Stand-out was the crucial point here; of all CE products, Mobile is probably the most competitive and saturated market. The market is full of brands and products with very similar messages: “Social networking”, “Facebook”, “Apps”, “GPS” being common product points, and themed messaging around “You” (Blackberry ‘Love what you do’, HTC ‘You’, iphone apps, O2 ‘See what you can do’ and ‘You’re better connected’) or “Community” (Nokia ‘Connecting people’, T-mobile ‘Life’s for Sharing’, Vodafone ‘Better together’) meant little room for explicit focus on the two key product attributes of LG’s 2010 range; Social Networking and Android Applications.
It was clear from its history and its brand preference scores that customers and consumers will only buy into LG if they like the brand and know what it stands for; messaging that focused on features alone, didn’t stand a chance in 2010, particularly with no hero handset. A brand-led campaign with a consistent creative idea to frame the product portfolio and allow coherent strategic messaging and stand out against the competition was needed: in the words of K.Ohame of McKinsey & Co:
“Keeping ahead with rational product advantages is unsustainable in highly competitive markets. It is the emotional value of brands that are enduringly attractive to consumers.”
Strategy
Mobiles are our audience’s social life line: The connection to their boyfriend or girlfriend, their way of flirting with someone they can’t stop thinking about and their way of being heard above the rest.

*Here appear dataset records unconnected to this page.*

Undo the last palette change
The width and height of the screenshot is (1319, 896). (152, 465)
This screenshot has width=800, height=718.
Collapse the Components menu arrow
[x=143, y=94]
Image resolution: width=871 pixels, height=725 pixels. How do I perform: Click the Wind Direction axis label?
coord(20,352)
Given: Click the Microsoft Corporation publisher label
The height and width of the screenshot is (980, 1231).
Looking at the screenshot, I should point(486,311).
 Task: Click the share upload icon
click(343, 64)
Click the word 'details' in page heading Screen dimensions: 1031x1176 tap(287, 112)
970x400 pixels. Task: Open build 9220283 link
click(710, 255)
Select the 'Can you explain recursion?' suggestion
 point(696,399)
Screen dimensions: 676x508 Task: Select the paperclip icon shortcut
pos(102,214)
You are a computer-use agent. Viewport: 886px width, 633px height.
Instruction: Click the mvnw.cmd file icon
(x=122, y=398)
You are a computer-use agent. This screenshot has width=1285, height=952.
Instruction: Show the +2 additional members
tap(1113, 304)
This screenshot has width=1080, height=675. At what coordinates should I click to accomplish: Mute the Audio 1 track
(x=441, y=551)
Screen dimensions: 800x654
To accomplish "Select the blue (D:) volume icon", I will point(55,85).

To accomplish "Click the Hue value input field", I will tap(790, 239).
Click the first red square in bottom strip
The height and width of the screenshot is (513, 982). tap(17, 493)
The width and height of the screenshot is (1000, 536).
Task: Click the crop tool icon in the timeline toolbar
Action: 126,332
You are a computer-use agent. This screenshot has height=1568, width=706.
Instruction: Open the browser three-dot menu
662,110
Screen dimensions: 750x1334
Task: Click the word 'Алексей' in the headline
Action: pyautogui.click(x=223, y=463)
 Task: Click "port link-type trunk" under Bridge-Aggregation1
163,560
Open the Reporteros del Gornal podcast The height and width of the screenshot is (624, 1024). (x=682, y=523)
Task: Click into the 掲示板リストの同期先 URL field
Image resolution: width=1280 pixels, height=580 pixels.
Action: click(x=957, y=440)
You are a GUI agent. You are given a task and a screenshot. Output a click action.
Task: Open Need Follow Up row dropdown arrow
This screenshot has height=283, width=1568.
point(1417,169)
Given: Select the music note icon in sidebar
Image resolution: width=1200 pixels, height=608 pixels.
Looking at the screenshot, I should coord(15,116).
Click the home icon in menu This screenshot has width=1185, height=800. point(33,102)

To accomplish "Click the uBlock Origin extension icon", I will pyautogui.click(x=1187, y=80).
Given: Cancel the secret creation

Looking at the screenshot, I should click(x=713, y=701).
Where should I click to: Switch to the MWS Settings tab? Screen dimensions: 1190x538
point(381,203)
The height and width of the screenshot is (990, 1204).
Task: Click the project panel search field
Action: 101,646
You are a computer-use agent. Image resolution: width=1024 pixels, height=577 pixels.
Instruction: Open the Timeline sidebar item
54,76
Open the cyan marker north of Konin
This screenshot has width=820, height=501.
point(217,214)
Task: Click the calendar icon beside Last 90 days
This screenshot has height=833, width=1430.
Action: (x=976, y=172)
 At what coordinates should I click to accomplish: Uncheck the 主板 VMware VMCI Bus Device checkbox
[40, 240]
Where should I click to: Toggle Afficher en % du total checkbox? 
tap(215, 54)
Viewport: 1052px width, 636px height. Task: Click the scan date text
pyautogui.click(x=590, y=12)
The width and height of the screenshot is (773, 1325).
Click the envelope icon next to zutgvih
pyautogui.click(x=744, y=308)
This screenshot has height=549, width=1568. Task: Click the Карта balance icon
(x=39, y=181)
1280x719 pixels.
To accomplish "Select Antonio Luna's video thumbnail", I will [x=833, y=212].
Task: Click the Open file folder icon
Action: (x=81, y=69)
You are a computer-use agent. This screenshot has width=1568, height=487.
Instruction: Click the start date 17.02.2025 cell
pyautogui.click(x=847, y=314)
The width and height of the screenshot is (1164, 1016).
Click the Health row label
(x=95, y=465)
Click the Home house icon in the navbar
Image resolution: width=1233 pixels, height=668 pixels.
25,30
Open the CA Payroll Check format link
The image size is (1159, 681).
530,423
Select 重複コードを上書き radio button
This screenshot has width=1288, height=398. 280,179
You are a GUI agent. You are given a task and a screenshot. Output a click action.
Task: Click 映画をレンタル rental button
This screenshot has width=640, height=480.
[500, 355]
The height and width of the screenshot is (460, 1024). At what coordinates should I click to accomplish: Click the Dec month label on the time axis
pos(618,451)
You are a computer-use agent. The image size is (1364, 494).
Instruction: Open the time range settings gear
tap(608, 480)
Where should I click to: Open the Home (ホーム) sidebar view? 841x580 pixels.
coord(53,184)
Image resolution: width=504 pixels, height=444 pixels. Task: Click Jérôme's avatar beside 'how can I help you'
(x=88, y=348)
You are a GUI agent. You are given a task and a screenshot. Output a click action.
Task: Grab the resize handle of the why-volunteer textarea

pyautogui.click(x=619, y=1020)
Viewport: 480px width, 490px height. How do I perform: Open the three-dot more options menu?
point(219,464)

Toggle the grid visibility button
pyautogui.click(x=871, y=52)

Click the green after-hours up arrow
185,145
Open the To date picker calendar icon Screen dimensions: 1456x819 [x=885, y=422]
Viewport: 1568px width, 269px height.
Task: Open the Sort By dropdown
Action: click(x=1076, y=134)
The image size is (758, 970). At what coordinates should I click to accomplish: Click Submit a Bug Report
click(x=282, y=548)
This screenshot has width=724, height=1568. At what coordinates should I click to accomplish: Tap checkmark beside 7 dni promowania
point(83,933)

Even more important than this, is the notion that they take themselves incredibly seriously when it comes to the messages that they send or receive via their mobiles (whether via facebook/text/twitter etc). Young people seem to spend hours agonising over how many kisses they should put, whether a ‘smiley face’ means a guy fancies them, or whether the thing that they are about to write looks cool or not. We noticed that there was real ‘drama’ around messages.
“The drama behind messages” became our creative springboard.
Creative Solution:
“The Young and The Connected”: The world’s most audacious soap-opera, documenting the trials and tribulations that young people today have to go through in order to manage their social lives via their mobile phones.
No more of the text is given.